Things to do:
1. Set down the part of the piece on measuring days that begins at the words "I really struggle" and stops after "hate the list.".
2. Answer these questions using the piece on measuring days:
(a) What kind of guy does the writer say he is?
(b) With which country does the writer say America is playing a game of nuclear chicken?
(c) Which part of the list does the writer say he focuses on?
3. Extend the piece on measuring days, starting after its final question.

Provided passage:
============
Measuring Days

How do I judge days aside from what I got done off my to do list?

I really struggle in how I justify if I had a “good day” or not. That’s because for a very long time I just counted how good my day was by what I did or didn’t do.

I’m a list guy. Things to do, things to buy, what needs to get done goes on the list. Lists are kept of lists currently in progress. It makes me lapse into judging my days by what I did. What got done off the big list of lists?

Which is weird, right? There are lots of things I do in a day. I eat, drink, sleep, contemplate what the world will be like if this game of nuclear chicken America is having with North Korea goes south, brush my teeth. It’s a busy day.

No matter how much I “do” in the day, or manage to get off the list, it never feels like enough. The list usually has stuff on it still. That’s the part I focus on. I’m really starting to hate the list.

If I don’t use the list to measure the day, what can I do?
============
Source material:
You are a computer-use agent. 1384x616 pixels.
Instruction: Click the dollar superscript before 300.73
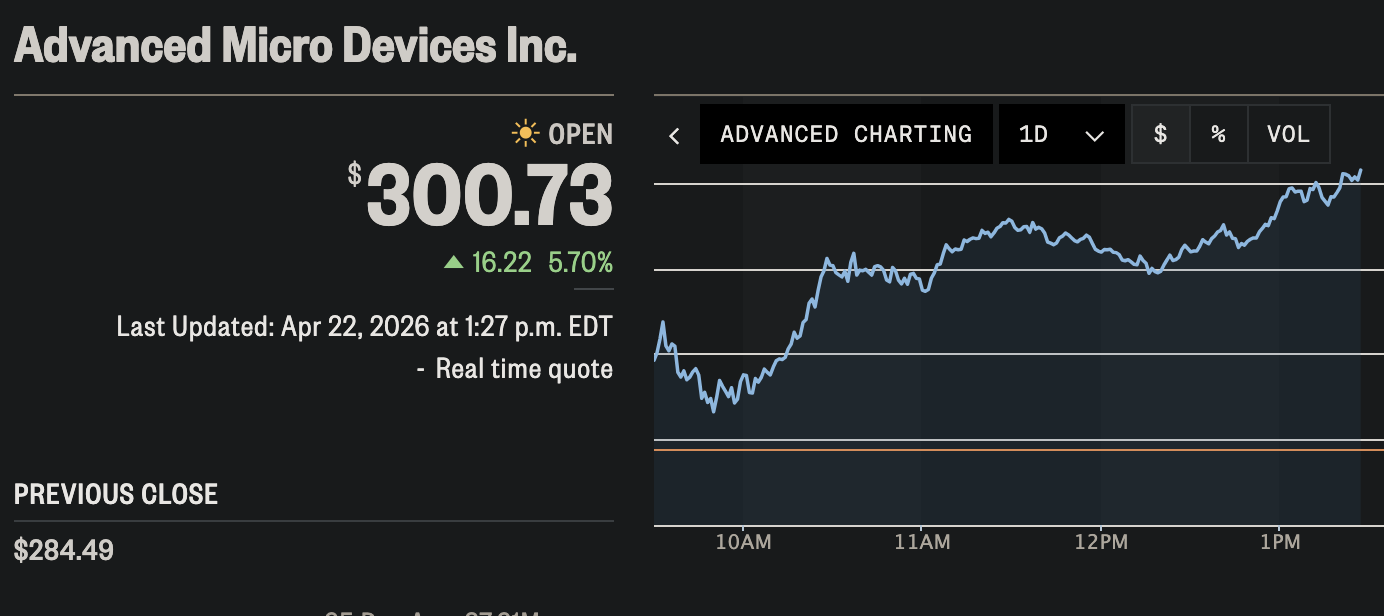[x=355, y=174]
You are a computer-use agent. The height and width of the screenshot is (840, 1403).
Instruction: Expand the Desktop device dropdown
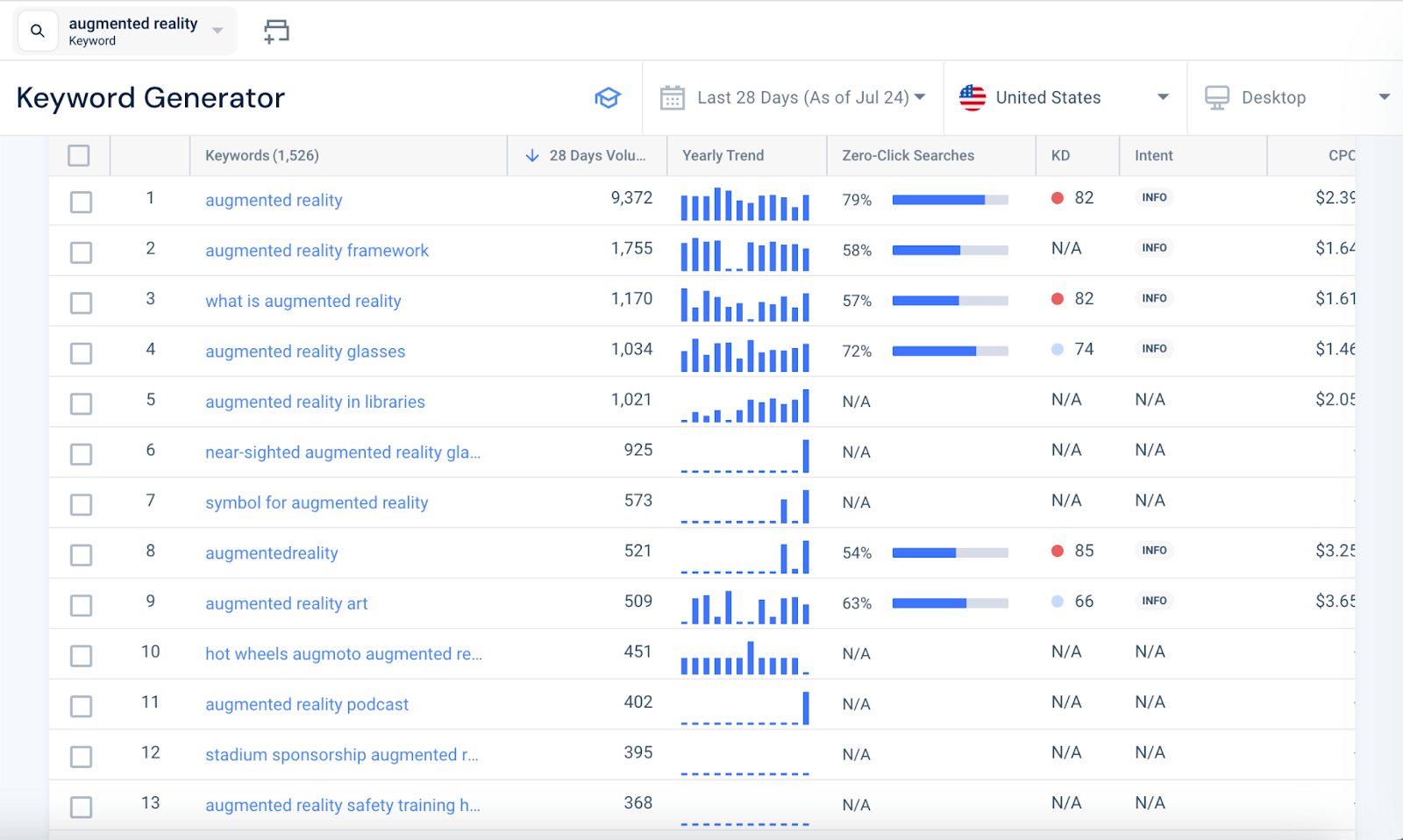tap(1384, 97)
============
Answer section:
1.
I really struggle in how I justify if I had a “good day” or not. That’s because for a very long time I just counted how good my day was by what I did or didn’t do.

I’m a list guy. Things to do, things to buy, what needs to get done goes on the list. Lists are kept of lists currently in progress. It makes me lapse into judging my days by what I did. What got done off the big list of lists?

Which is weird, right? There are lots of things I do in a day. I eat, drink, sleep, contemplate what the world will be like if this game of nuclear chicken America is having with North Korea goes south, brush my teeth. It’s a busy day.

No matter how much I “do” in the day, or manage to get off the list, it never feels like enough. The list usually has stuff on it still. That’s the part I focus on. I’m really starting to hate the list.

2.
(a) A list guy.
(b) North Korea.
(c) The stuff still on it.

3.
A small aside:

Part of me recognizes the weirdness of me posting so frequently about things I’m learning, especially if it comes off as me trying to tell the reader that I know anything. I’ll tell you two things right now:

1. I know nothing (Jon Snow, hardy har)

2. Part of me is hesitant to write these things for people to read when I regularly go to therapy and need help constantly. Who am I to tell anything to you?

When I told a friend this earlier this year, I talked about how I felt it was strange that at times when I feel like I’m falling apart, I keep talking about good things on my site. Who am I to create things, because sometimes I feel like I’m nothing special. She thought for a second and hit me with this:

“So you’re pretty much saying no one should create ever, because no one is worthy.”

Damn. Check and mate, I guess.

So I’ve taken that to heart, and just try to let people in to things I’m trying, learning, or things that make me laugh. Even though I need help and take steps to really take care of my own mental health, I’ll try and keep writing. If it helps you, groovy. If it doesn’t, then I’m sorry you wasted your time. I know that it’s definitely helping me though.

Sorry, back to what we were talking about.

I attended a conference earlier this year and heard Dr. Keith Edwards speak. You should hear him speak too. Here, watch one of his talks about the culture of sexual violence and come back to me.

Watch it? He’s great, right?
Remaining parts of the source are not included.